Prior to Mid Coast Hospital's initiative, there wasn't a system in place for an emergency department physician to easily help a willing patient access the services of the Addiction Resource Center. With its ability to schedule new patients promptly, Mid Coast Hospital said its Addiction Resource Department "stands apart from many recovery programs in Maine that take weeks or months to access."

"The delay often is a deterrent for people who struggle with addiction," said Bauer. "This 'soft landing' can be the difference for patients, especially those who have a narrow window of motivation to begin recovery."

Not all patients are willing to proceed with the fast-track process, Mid Coast acknowledged in its news release.

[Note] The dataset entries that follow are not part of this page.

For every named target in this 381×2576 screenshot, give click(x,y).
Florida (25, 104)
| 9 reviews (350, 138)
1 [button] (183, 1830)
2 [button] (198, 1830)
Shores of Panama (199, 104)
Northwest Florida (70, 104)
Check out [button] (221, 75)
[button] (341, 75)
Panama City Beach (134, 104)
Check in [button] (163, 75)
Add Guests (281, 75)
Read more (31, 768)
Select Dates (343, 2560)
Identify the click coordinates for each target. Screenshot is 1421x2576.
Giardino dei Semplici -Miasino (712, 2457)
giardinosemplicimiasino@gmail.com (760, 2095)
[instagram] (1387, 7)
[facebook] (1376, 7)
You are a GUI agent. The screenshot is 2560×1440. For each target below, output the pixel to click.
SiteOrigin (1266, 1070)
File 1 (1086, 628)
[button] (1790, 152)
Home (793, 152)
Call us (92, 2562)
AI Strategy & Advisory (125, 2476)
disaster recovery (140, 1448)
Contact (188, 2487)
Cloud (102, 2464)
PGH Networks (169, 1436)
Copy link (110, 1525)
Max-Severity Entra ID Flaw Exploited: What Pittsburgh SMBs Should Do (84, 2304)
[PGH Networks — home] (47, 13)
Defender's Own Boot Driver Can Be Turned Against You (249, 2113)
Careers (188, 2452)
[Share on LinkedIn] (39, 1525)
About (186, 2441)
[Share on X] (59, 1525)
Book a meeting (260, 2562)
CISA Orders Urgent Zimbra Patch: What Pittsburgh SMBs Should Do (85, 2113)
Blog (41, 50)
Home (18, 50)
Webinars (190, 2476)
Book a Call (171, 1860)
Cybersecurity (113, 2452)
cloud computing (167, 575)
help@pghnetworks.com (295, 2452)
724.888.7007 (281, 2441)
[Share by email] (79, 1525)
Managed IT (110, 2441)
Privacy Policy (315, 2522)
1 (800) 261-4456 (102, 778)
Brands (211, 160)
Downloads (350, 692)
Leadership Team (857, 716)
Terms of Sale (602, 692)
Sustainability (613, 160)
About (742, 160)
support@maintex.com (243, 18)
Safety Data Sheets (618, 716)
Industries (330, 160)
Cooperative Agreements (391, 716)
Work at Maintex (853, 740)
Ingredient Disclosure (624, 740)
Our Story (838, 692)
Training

The hospital reported that its team has screened many patients in the ED who are not ready or willing to engage in treatment.

Nevertheless, between the start of the program in mid-October and the end of January, the hospital reported that 11 patients were referred to the Addiction Resource Center, and nine arrived at their first treatment session there.

Bauer said in March Mid Coast Hospital began treating a 34-year-old father of an 18-month old, "who had extensive history of misuse and previous treatment episodes."

"He had an accidental overdose, which was a wake-up call for him and led him to seek treatment in the emergency department to fast-track his addiction treatment," Bauer said. "We began seeing him the following week and now several weeks later, he continues his treatment at ARC, his relationship with his partner has improved, and he is a successful stay-at-home-dad. Stories like these are a testament to how this program can help improve lives and bring people back into functioning roles in society."